Tub. What is't, sir Hugh?

Hugh. Where is your governor Hilts?
Basket must do it.

Tub. Basket shall be call'd.—
[Aloud.Hilts! can you see to rise?

Hilts. [appears at the window.] Cham not blind, sir,
With too much light.

Tub. Open your t'other eye,
And view if it be day.

Hilts.
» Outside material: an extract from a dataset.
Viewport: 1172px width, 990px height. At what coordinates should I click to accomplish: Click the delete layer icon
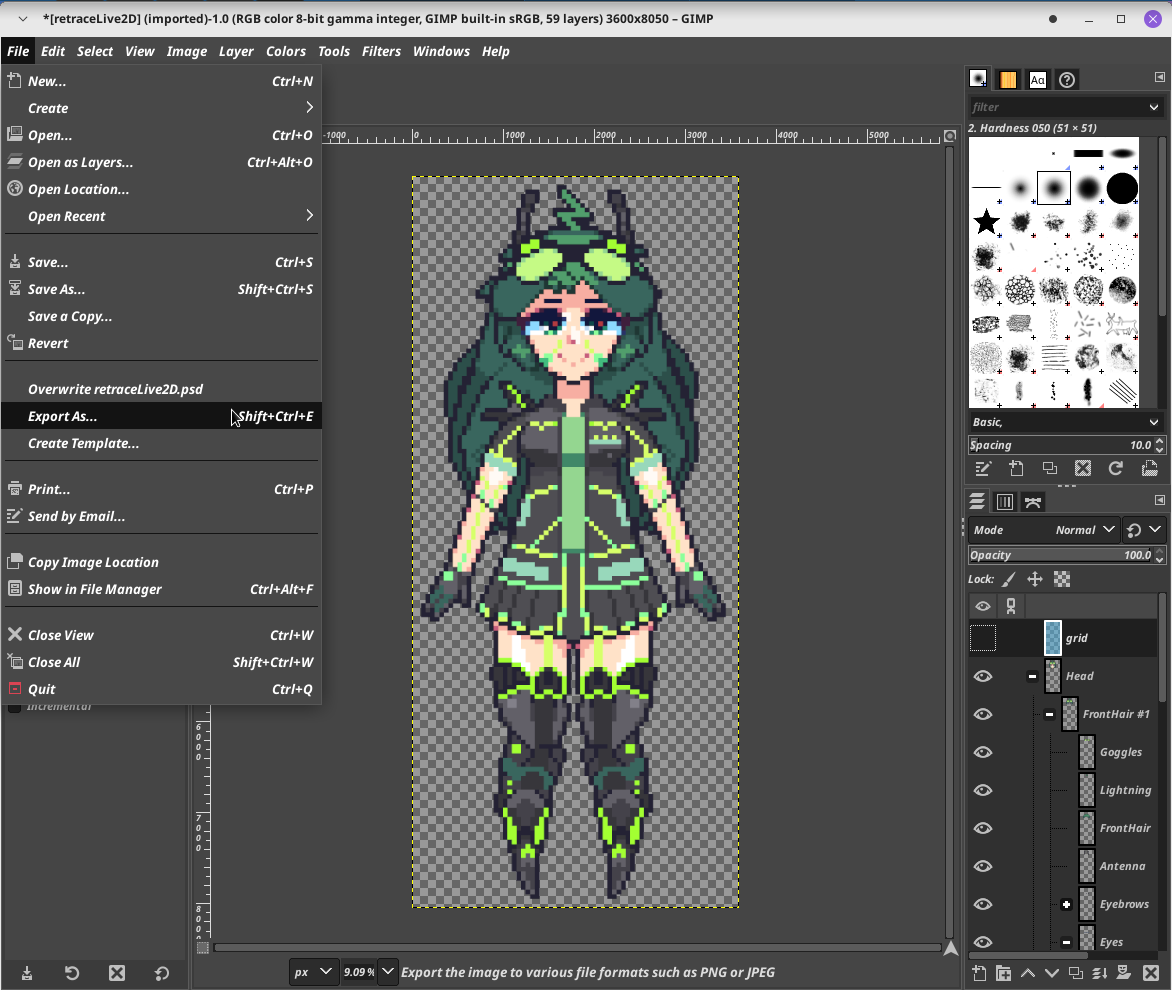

Che can spy that
At's little a hole as another, through a milstone.
[Exit above. 

Tub He will have the last word, though he talk bilk for't.[1]

Hugh Bilk! what's that?

Tub. Why, nothing; a word signifying
Nothing; and borrowed here to express nothing.

Hugh. A fine device!

Tub. Yes, till we hear a finer.
What's your device now, canon Hugh?

Hugh. In private,
Lend it your ear; I will not trust the air with it,
Or scarce my shirt; my cassock shall not know it;
If I thought it did I'd burn it.

Tub. That's the way,

  1. Though he talk bilk] I have mislaid my examples of the use of this word, as explained by squire Tub. It seems to have become a cant term about this time, for the use of it is ridiculed by others as well as Jonson. It is thus explained in Coles' English Dict. "Bilk, nothing; also, to deceive."
    In "Davenant Vindicated," a burlesque poem, the meaning is thus expressed:
    "Some say by Avenant no place is meant,
    And that our Lombard is without descent,
    And as, by bilk, men mean there's nothing there,
    So come from Avenant, means from no-where."